SIGN 3: Aches/Pains/Injury
As you’re probably aware, aches and pains come with the territory of working out. It’s called DOMS (delayed onset muscle soreness) and it starts to make itself known about 24-48 hours after a workout. This type of ache and pain in the muscle is normal and it’s a good thing. It means change and growth and shape of the muscle fibers. However, if you’re feeling a massive pain in your knee with every step of your run or incessant popping and crackling of a joint during an exercise, then it’s time to pull back on the reigns, modify your training, or have it checked out. Another concern with overtraining is that you could be slowly shifting into improper form during your workouts, which could also be causing skeletal problems and alignment issues that lead to imbalances, pain, discomfort, and injury.
SIGN 4: Loss of Motivation
Although it can sometimes be tough to initially start a fitness and health routine and there are definitely days you’ll encounter where you “just don’t feel like it,” this lifestyle should, in general, be motivating and enjoyable once you get the habits down and find the workouts you really look forward to. So if, all of a sudden, you’re struggling on a daily basis to workout when it’s normally not such a struggle to get up and get moving, then take a look at how much you’ve been training lately.
SIGN 5: Extreme Change in Appetite
In relationship to overtraining you can notice either a loss or increase in appetite. If you’re experiencing a loss in appetite it is due to physical exhaustion as well as an increase in the release of appetite-suppressing hormones. If you’re experiencing an increase in appetite it is due to your body searching for extra calories for recovery and replenishment of your glyogen stores.

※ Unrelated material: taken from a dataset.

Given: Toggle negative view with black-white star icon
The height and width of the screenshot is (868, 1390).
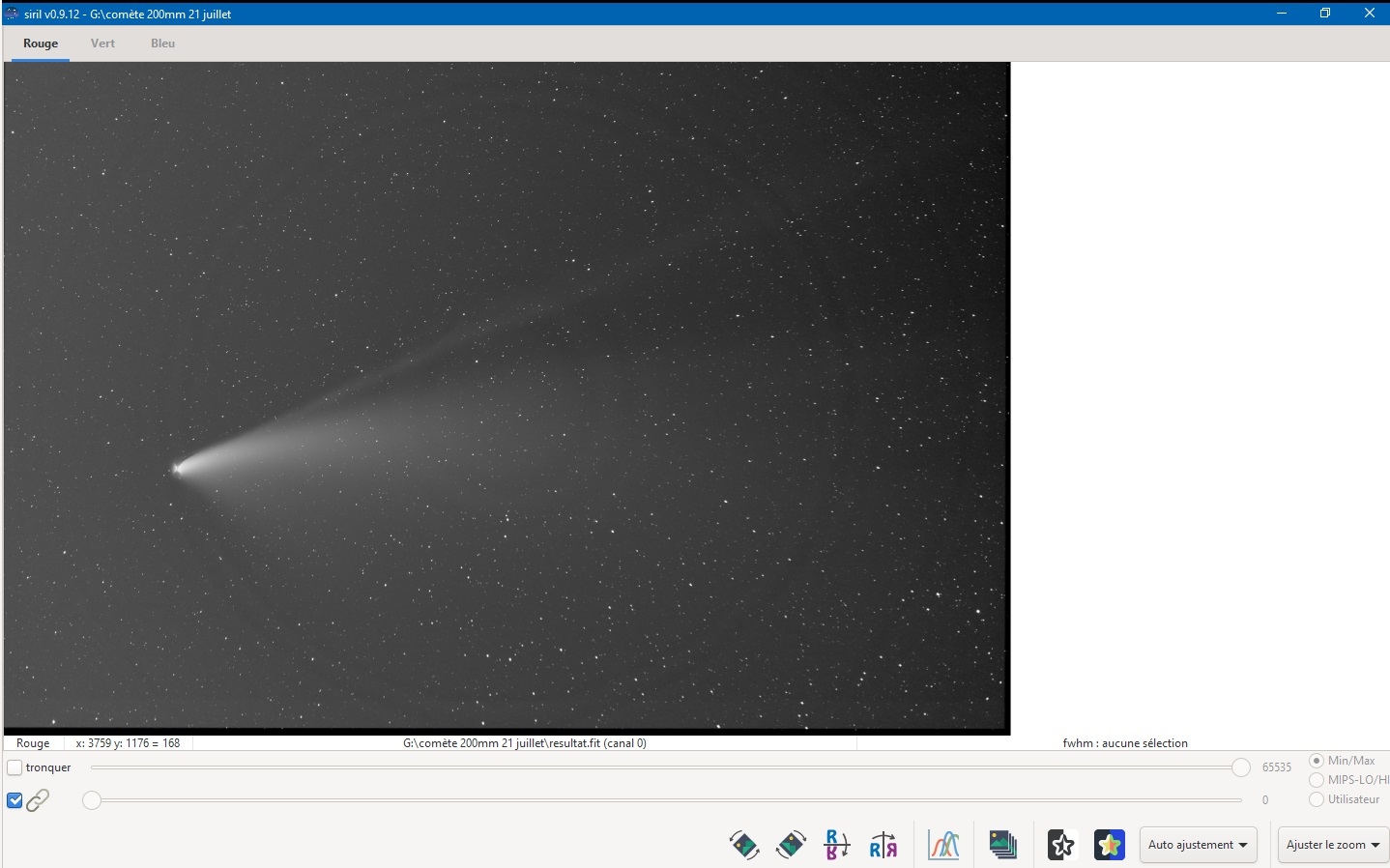Looking at the screenshot, I should [1062, 845].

SIGN 6: Plateau/Lack of Progress
You’ve probably heard the phrase related to weight loss that says it’s all about “calories in versus calories out.” So since 3500 calories = 1 pound, then MORE calories out during your workouts daily means more weight lost in a week, right? WRONG! There really is more to losing weight than calories in versus calories out. There’s a fine line you don’t want to cross. Your body needs calories for energy. In fact, the word calorie literally means energy. If you overtrain, you’re sending your body a signal and it progressively doesn’t have the resources to properly take care of itself. Its first priority is survival mode, so your goals of weight loss or muscle gain (or insert goal) get put on the back burner as far as your body’s priorities are concerned.
SIGN 7: Changes in Sleep
In addition to feeling chronically fatigued, you can actually suffer from the opposite, as well. You can feel over-excited, restless, and have trouble getting to sleep or staying asleep at night. This happens especially if you’re overtraining at really high intensity levels (cardio or weightlifting like HIIT or Power Lifting). What happens is your Sympathetic Nervous System (responsible for “fight or flight”) gets excitable and your heart rate has a hard time coming down. This is also known as Sympathetic Overtraining. The ability of your body to enter into quality sleep and recovery mode is critical for health and physical progress.

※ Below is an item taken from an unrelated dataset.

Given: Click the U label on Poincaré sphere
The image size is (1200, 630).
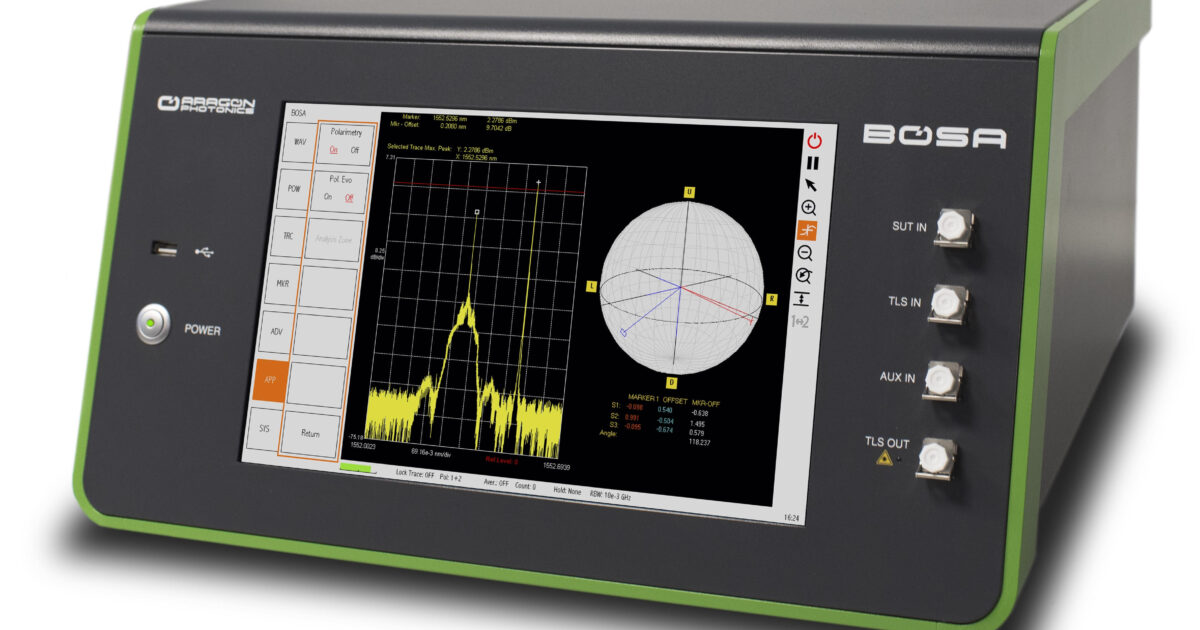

SIGN 8: Difficulty Completing Workouts
As a general rule, you should be lifting to failure on your exercises in order to build and grow your muscles, add strength, get lean, rev your metabolism, etc., but when you try to progressively move through your workout routine from week to week and notice you’re not able to lift as much or perform as many reps as you did the previous week, then that could mean you’re working out too much.
In general, all of these signs and symptoms stem from high stress levels in the body. What happens when you overtrain is that your body deals with an increased level of stress. When your body is stressed the CNS (Central Nervous System) kicks in and the brain sends help to the receptors of the body where it is needed. Additionally, during stress high levels of cortisol are released from the adrenal glands. This can then lead to adrenal fatigue. Your body is such a dynamic, smart, and interconnected system that responds appropriately based on the signals we repeatedly send it. So if you’re noticing any of the signs above, it may be time to look at your current workout routine and make some adjustments. More time in the gym absolutely does not equal better results. You need to strike a livable and realistic balance between life and workouts that allows for optimal results AND the ability to be a rockstar in all the other areas of your life.